Available Indexes

HathiTrust Quality Assurance and Standards Working Group

Completed in July 2019

HathiTrust is committed to providing a high quality digitized corpus for all its stakeholders. With a focus on quality assurance and advancement as an affirmed priority by the membership,  the Program Steering Committee (PSC) established the HathiTrust Quality Assurance and Standards Working Group. This group built on the initial work of the ad hoc Quality Working Group, convened in August 2015, which offered recommendations on development of a quality metadata schema, called for the provision of quality indicators (or “signals”) visible to end users, and developed and shared documentation for Google partners to use in replacement and insertion of pages in Google-scanned volumes. The Quality Assurance and Standards Working Group reported to the PSC, with liaisons to the Collections Committee and the Metadata Policy, Strategy, Use and Sharing Advisory Group (MUSAG). 

Accomplishments 

The group demonstrated deep technical knowledge about the digital content found in the HathiTrust repository, including active and intimate knowledge of Google systems and practices.  The group leveraged complementary knowledge, including metadata expertise, end user support, systems development, digitization data models, etc. Key accomplishments:

  • Development and distribution of a metadata schema or data dictionary that could be used to capture the various quality metadata signals that exist across the HathiTrust metadata ecosystem.   

  • Investigation of the relative (subjective) quality of Google materials that had historically been excluded (gated) from the HathiTrust repository. The group delivered a report presenting its findings to PSC along with the recommendation that any remaining object gating be suspended.
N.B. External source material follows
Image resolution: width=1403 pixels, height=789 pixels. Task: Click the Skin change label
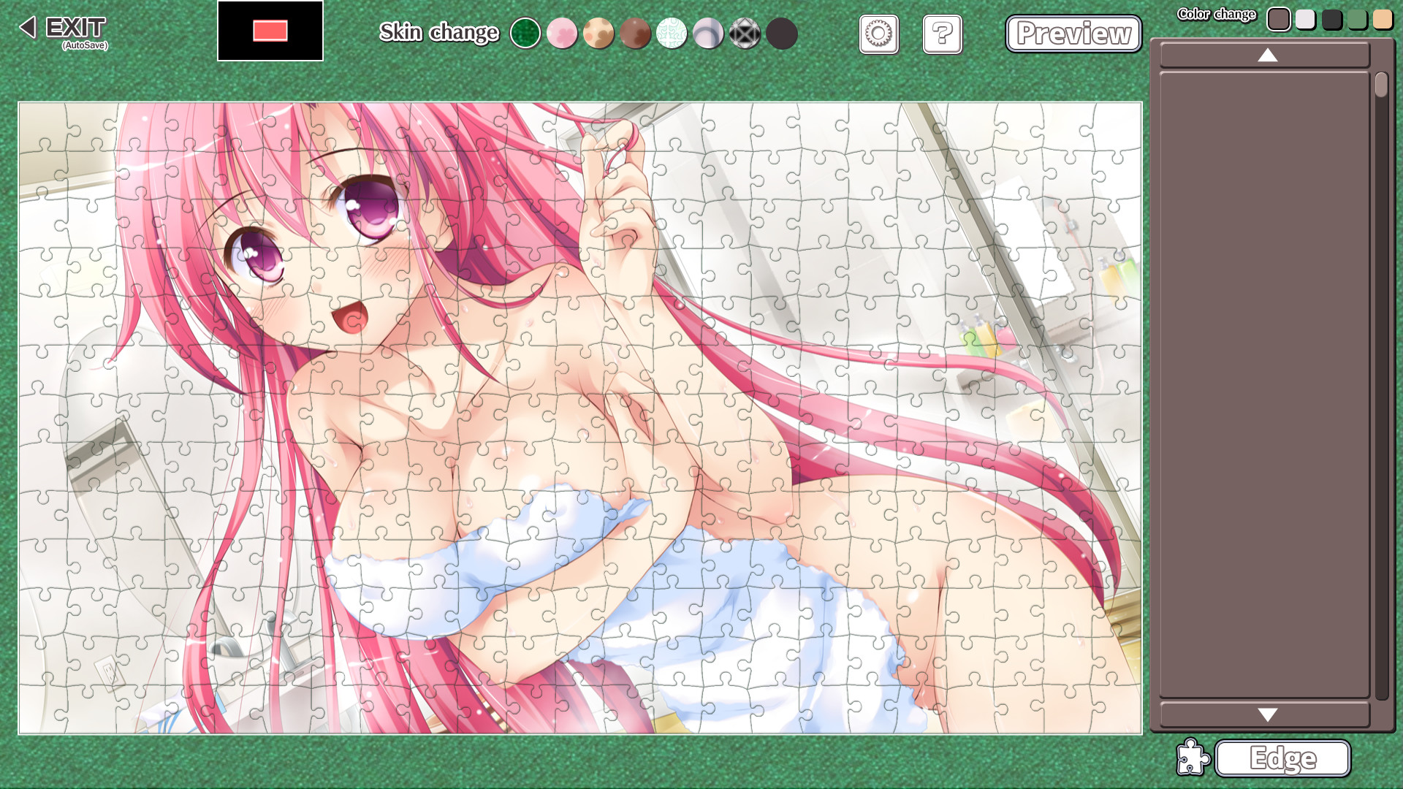tap(438, 33)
HathiTrust staff  implemented QASWG’s recommendation allowed the excluded content into the repository.

Charge (2016)

The HathiTrust Quality Assurance and Standards Working Group is charged to recommend strategies, processes and techniques detailing how members, end users, and/or HathiTrust Operations can contribute to the quality of the corpus through making scalable improvements of digital surrogate fidelity at the item/object level.  This includes, but is not limited to recommending on development of a quality certification program, identifying and reporting errors and omissions, making corrections, and running pilot tests to monitor the quality of ingested content.  Out of scope are collection development-related quality improvements (e.g., collection completeness, underrepresented collection areas, etc.).
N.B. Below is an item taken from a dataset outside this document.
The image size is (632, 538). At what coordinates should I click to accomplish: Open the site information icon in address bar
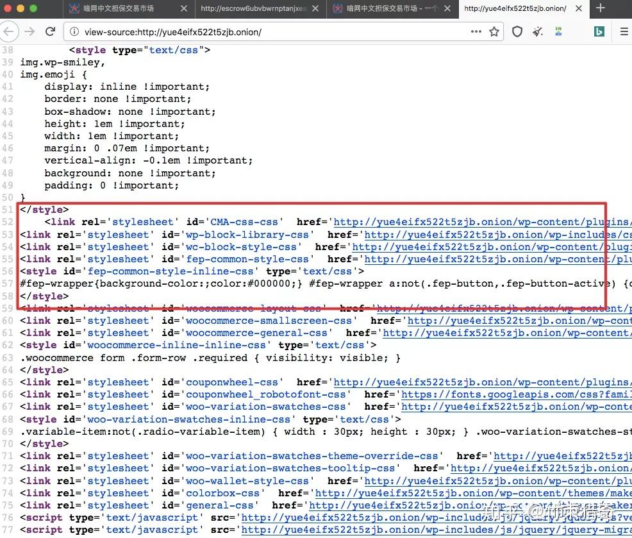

Specifically, the Working Group is charged to conduct the following initial and longer-term work:

Initial Work

  • Inventory existing sources of quality metadata (GRIN, METS, OCR scoring, user feedback, locally gathered information, etc.) and recommend an approach, methodology and/or system for the collection, aggregation and storing of relevant quality metadata from available sources;

  • Liaise with MUSAG and the Zephir team, which hold primary purview for bibliographic metadata quality, on assessing the requirements for and development of a metadata schema for quality status or characterizations of items in the corpus, including the recording of quality issues reported by members and end-users;

  • Work with HathiTrust Operations staff to test and monitor the quality level of content that is still gated (i.e., disallowed from ingest into the repository) due to quality issues; and

  • Review HathiTrust standards and specifications related to ingest and quality assurance of the digital objects in the corpus; and recommend any needed changes on the gating practices based on the findings.

Longer-Term Work

  • Liaise with the Collections Committee to identify categories or specific content that should be given priority for quality improvement efforts, and to recommend actions,  including remediation designs and pilot testing, that would advance this work;

  • Evaluate the need for and potential value of a quality certification program.
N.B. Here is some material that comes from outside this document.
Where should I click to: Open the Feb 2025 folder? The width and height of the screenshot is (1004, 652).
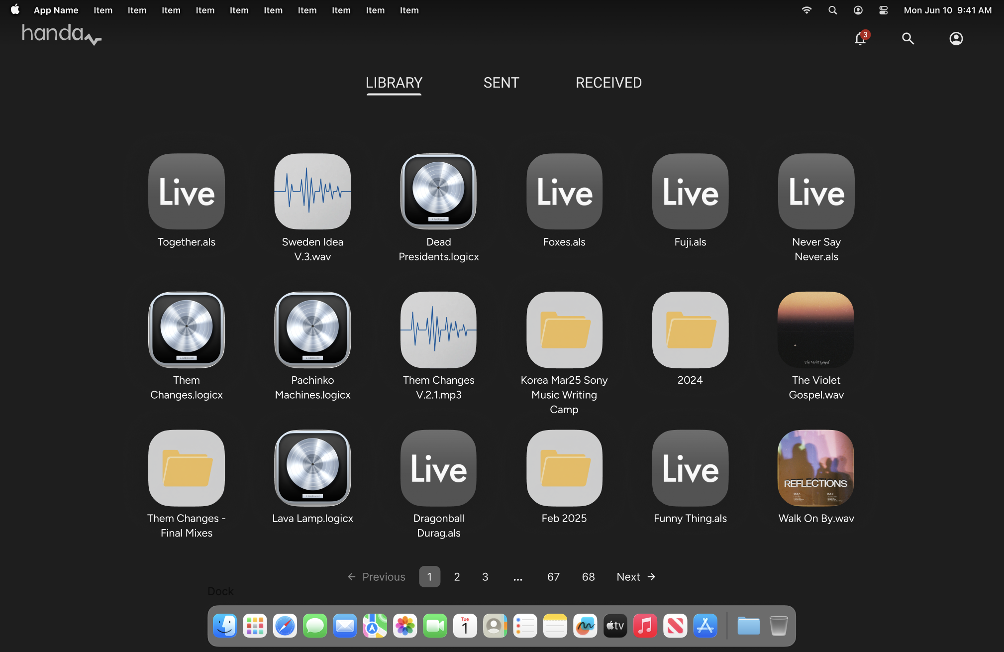tap(564, 468)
  • Liaise with MUSAG to propose and, ultimately, develop and test methods of displaying to users identified quality attributes (or “signals,” positive and negative) in specific items and relative to intended purposes (e.g., quality fitness for print disabled users with respect to OCR accuracy, verified completeness, etc.);

  • Develop, document, and monitor procedures for page insertions and inclusion of non-Google and other locally digitized supplementary or replacement content; and

  • Communicate quality improvement initiatives and liaise with the proposed Digital Object Quality Corrections subgroup of the User Support Working Group, which intends to focus on responding to quality problems flagged by users through the HathiTrust User Support mechanism, according to the standards and policies set.

Timeline

The Working Group will conduct its initial work August 2016 – July 2017, consulting with the PSC at which time the PSC will review possible adjustments involving priorities and workplans.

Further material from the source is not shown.